Vau held his hand out to Ordo. “Better give me the code key for your shuttle. I’ll take it back to Coruscant and meet you all there, as and when.”
Maybe Vau had business to sort out. He had his inheritance, after all, and there were probably items he wanted to fence, because he had his expenses like everyone else. The shuttle needed to go home, too; they couldn’t keep abandoning small vessels and charging new ones to the GAR budget. Enacca the Wookiee couldn’t retrieve everything they were forced to dump.
“Thanks, Walon,” Skirata said.
“I might take a detour to Aargau, actually…”

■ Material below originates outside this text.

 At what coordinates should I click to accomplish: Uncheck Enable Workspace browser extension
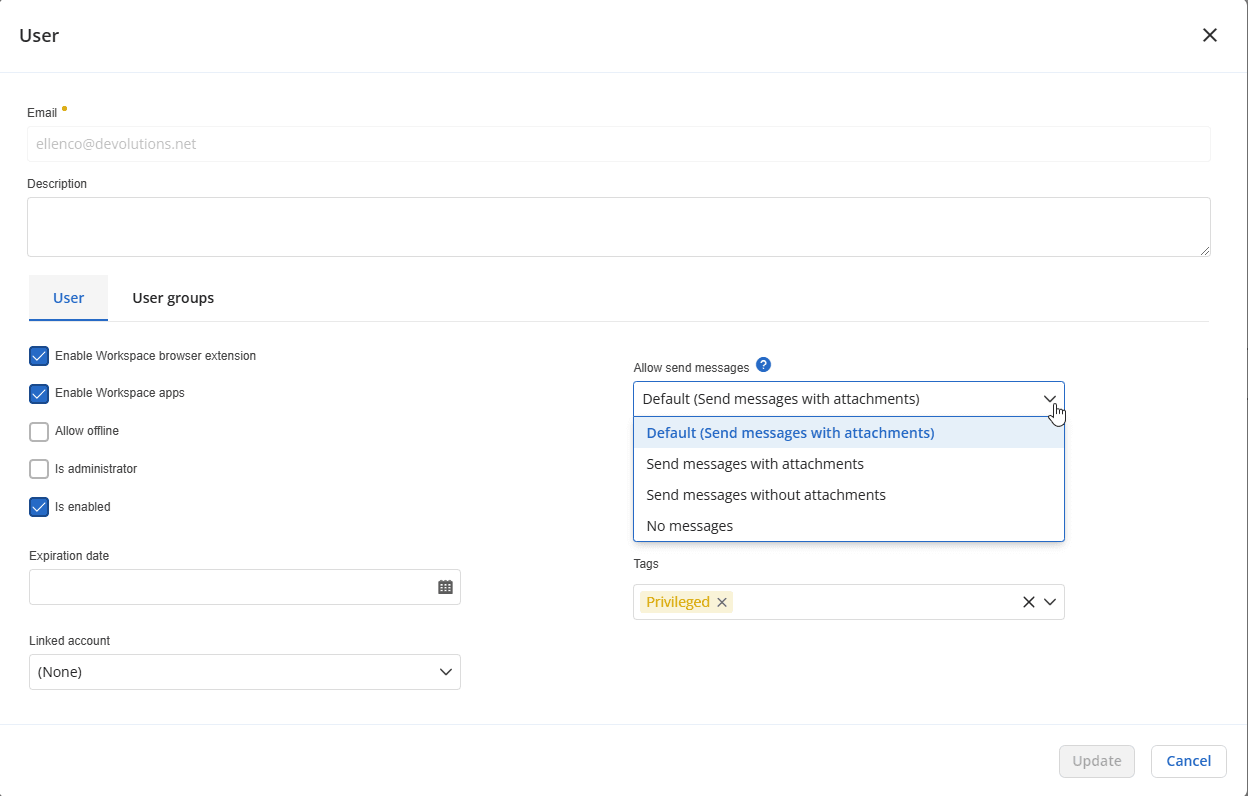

His bank was on Aargau. Business, then. That was fine.
Skirata strapped himself into the third cockpit seat so Ordo could take the copilot’s position with Mereel at the helm. Ordo was now talking directly to Leveler, whose comm officer seemed to think he was calling from Arca Barracks on Coruscant. A code scrambler was a wonderful thing.

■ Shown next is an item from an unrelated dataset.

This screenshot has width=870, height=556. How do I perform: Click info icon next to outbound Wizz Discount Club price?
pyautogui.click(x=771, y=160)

Vau released the mooring lines and gave Skirata a mock salute from the pontoon, and Mereel took Aay’han out past the breakwater, accelerating her gradually toward the speed at which she’d rise on floats and then lift clear of the water. Skirata opened his comlink and keyed in Jusik’s code.
“We’re out of here, Bard’ika. Thanks.”
“Thank you for keeping me informed,” Jusik said stiffly. So he had an audience: Delta must have been with him. “Is everything all right?”
“No. But it will be.”
“Niner informed me about Fi.”
“Ordo’s on the case. Don’t worry. And you don’t have to worry about Ko Sai any longer, either.”
“Okay…”
“Call me when you can talk freely. We’re off to Mandalore.”
Jusik was a good lad, Skirata reflected. He’d been good right from the start. They were lucky to find a few aruetiise with that kind of loyalty.
Aay’han took off in a storm of spray, lifting into the night sky. As she passed above the island that had once housed Ko Sai’s base in its bowels, Skirata checked the sensors and couldn’t help but notice that there was now an area of subsidence on the sports field, a shallow bowl about a hundred meters across. He could even see it; the shadow created by the illumigrids made it look like a big black lake.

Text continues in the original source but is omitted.